Written tasks:
**A)** From the article about the Cabot Public Library, copy the passage from "The library’s Reading" to "younger sister, Isabella." word for word.
**B)** According to the Cabot Public Library article, on what day does the library's Reading Program kick off?

Reading text:
BEGIN

It was more of an impromptu twirl than a pirouette, but no matter, Brie Ritchie of Cabot managed to express her delight with the children’s offerings at the Cabot Public Library through dance.
Her mother, Lori Ritchie of Cabot, interpreted Brie’s spin by saying, “She loves the library. She loves story time.”
The library’s Reading Program kicks off Monday, June 5, even more reason for the pre-schooler to celebrate.
Lori Ritchie said, “We bring her to the library because it gives her a chance to socialize, to listen to other adults’ voices and to learn to follow instructions.”
While Brie continued to dance her way through the children’s section of the Cabot Public Library, a staff member walked through the room with an armful of books. At the sight of the little girl, she just smiled and continued on her way.
Brie was there for the Thursday morning story time, along with her mother and father, Joseph Ritchie, and her younger sister, Isabella.
Joseph Ritchie said, “This library isn’t intimidating (like some) but it’s very comfortable. The staff is helpful and always willing to answer questions.”
PLENTY TO DO THIS SUMMER
A few minutes earlier, the girls had been playing on the library’s fixed iPad stations, and Lorie Ritchie said as Brie sat on her lap, “We feel very welcome here and come every other week.”
She said she is also considering involving her older children in a summer program or taking advantage of their free tutoring services..

END

Data excerpt:
BEGIN

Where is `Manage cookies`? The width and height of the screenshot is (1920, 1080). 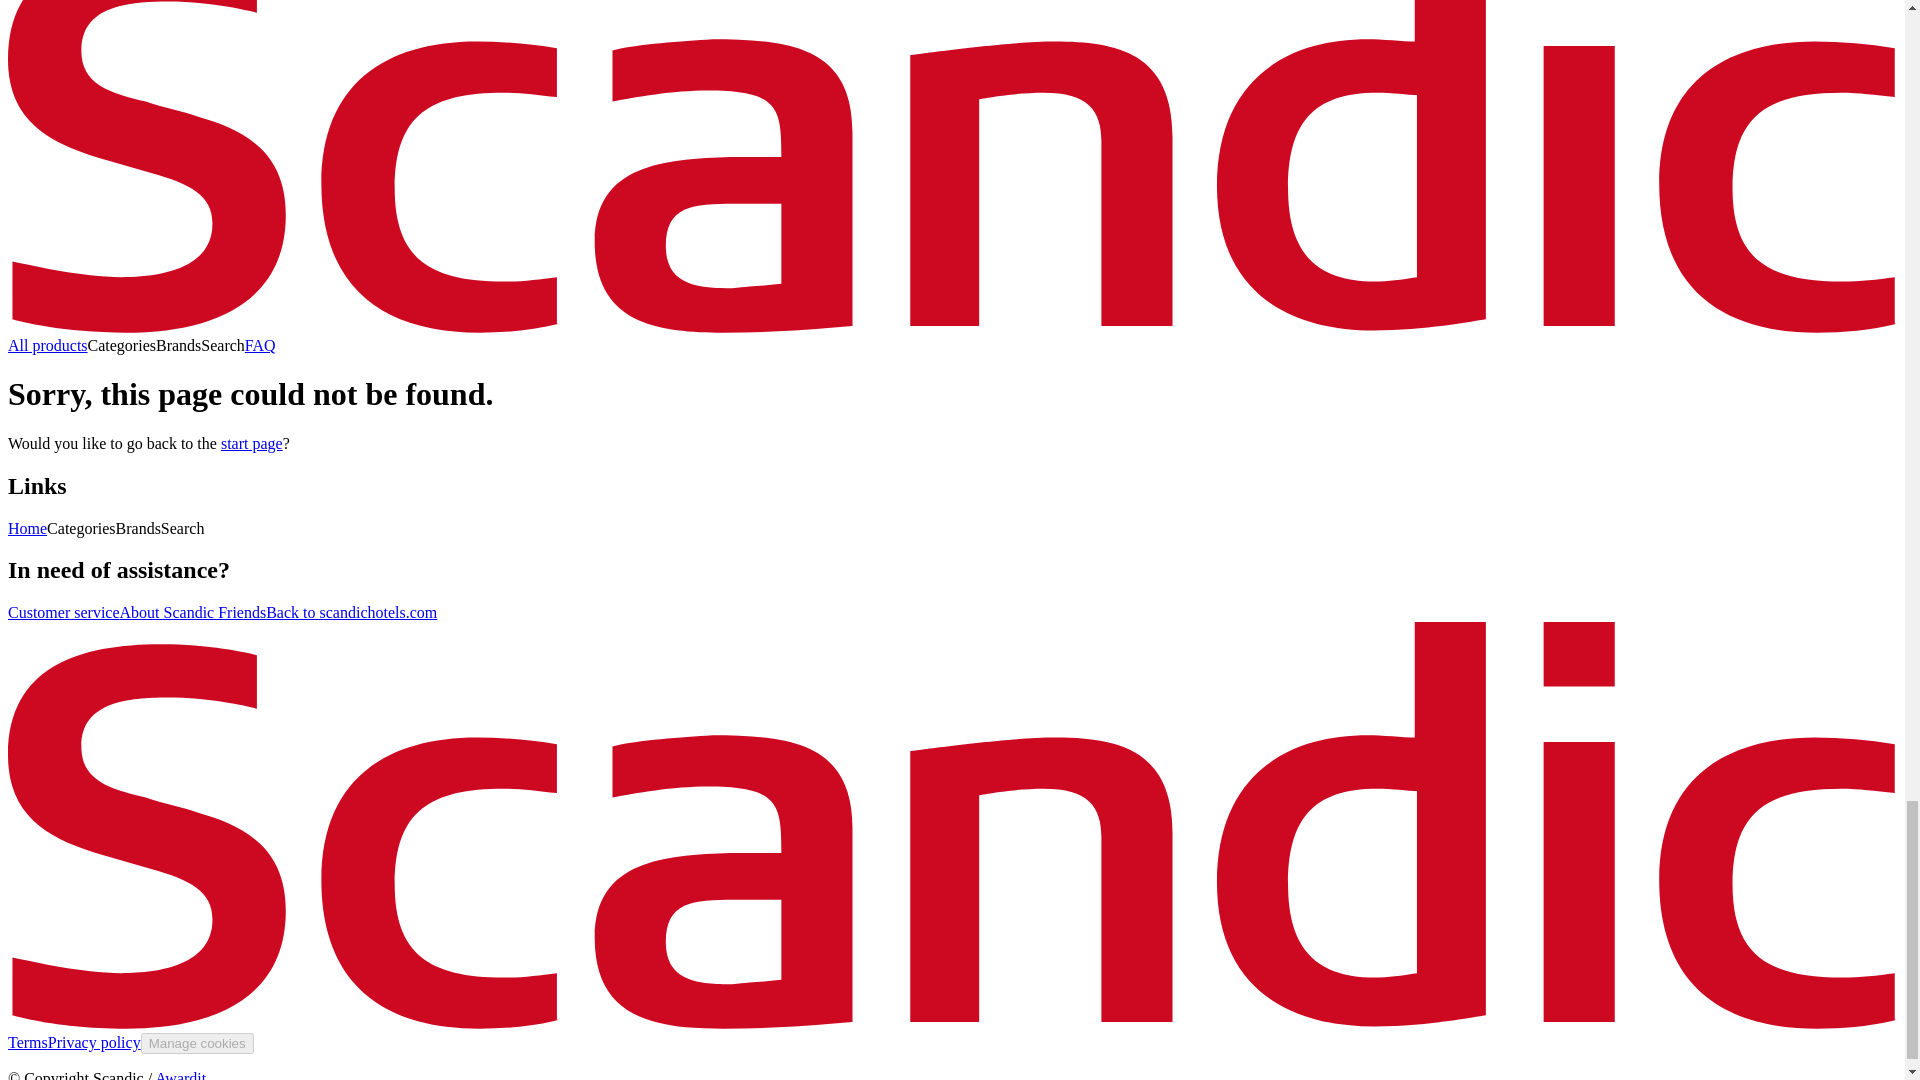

END

Answers to the exercises:
**A)**
The library’s Reading Program kicks off Monday, June 5, even more reason for the pre-schooler to celebrate.
Lori Ritchie said, “We bring her to the library because it gives her a chance to socialize, to listen to other adults’ voices and to learn to follow instructions.”
While Brie continued to dance her way through the children’s section of the Cabot Public Library, a staff member walked through the room with an armful of books. At the sight of the little girl, she just smiled and continued on her way.
Brie was there for the Thursday morning story time, along with her mother and father, Joseph Ritchie, and her younger sister, Isabella.

**B)** Monday, June 5